All of lore.kernel.org
 help / color / mirror / Atom feed
From: Kevin Wolf <kwolf@redhat.com>
To: qemu-block@nongnu.org
Cc: kwolf@redhat.com, stefanha@redhat.com, qemu-devel@nongnu.org
Subject: [PULL 4/8] qcow2: Fix data loss on zero write with detect-zeroes=unmap
Date: Mon,  8 Jun 2026 18:52:03 +0200	[thread overview]
Message-ID: <20260608165207.307488-5-kwolf@redhat.com> (raw)
In-Reply-To: <20260608165207.307488-1-kwolf@redhat.com>

From: Thomas Lamprecht <t.lamprecht@proxmox.com>

Commit b8bfb1478d ("qcow2: Fix corruption on discard during write with
COW") added a wait_for_dependencies() at the start of
qcow2_subcluster_zeroize(). That fixes the inconsistency it set out to
fix, but turns the lock-protected pre-check in the caller,
qcow2_co_pwrite_zeroes(), into a stale one: the wait yields s->lock,
so an in-flight allocating write whose QCowL2Meta is already on
s->cluster_allocs (but whose L2 entry is not yet linked) gets to link
its entry during the yield. When the zeroize wakes, the cluster is now
NORMAL, and with BDRV_REQ_MAY_UNMAP the free path in zero_in_l2_slice()
unmaps the just-written cluster, silently dropping the data write's
payload.

This is reachable with detect-zeroes=unmap (the default for VirtIO
disks with discard on in Proxmox VE), under which the block layer
auto-promotes all-zero buffers to BDRV_REQ_ZERO_WRITE |
BDRV_REQ_MAY_UNMAP. A memory-constrained Debian guest running 'apt
full-upgrade' on such a disk reproduces it as random SIGSEGVs:
swapped-out code pages come back as zero.

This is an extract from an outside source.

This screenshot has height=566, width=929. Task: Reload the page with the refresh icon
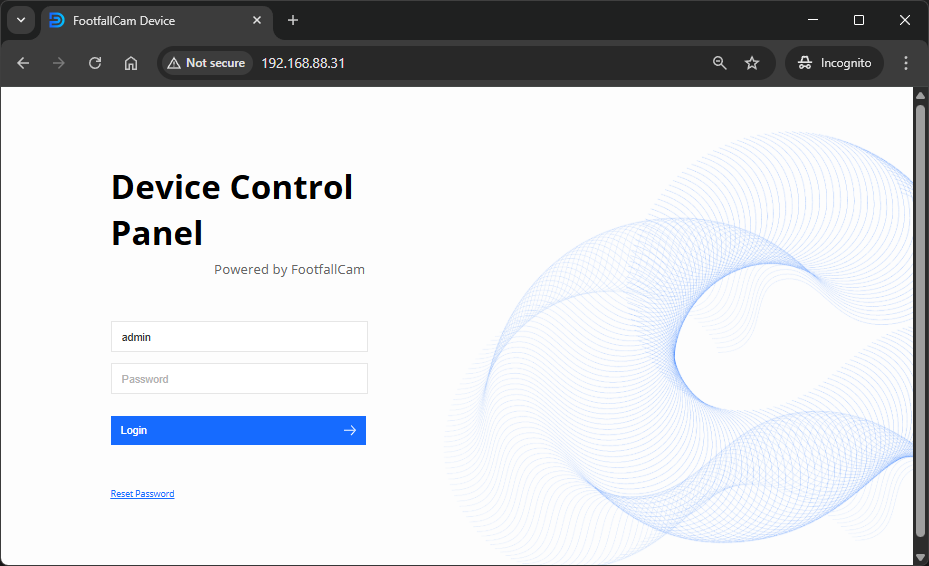tap(95, 63)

Wait for in-flight dependencies before the lock-protected check in
qcow2_co_pwrite_zeroes(). If a write linked its L2 entry during the
wait, the type check now fails and the block layer falls back to a
bounce-buffered zero write that only touches the requested subrange,
preserving the racing write's data. Promote wait_for_dependencies() to
qcow2_wait_for_dependencies() so qcow2.c can call it.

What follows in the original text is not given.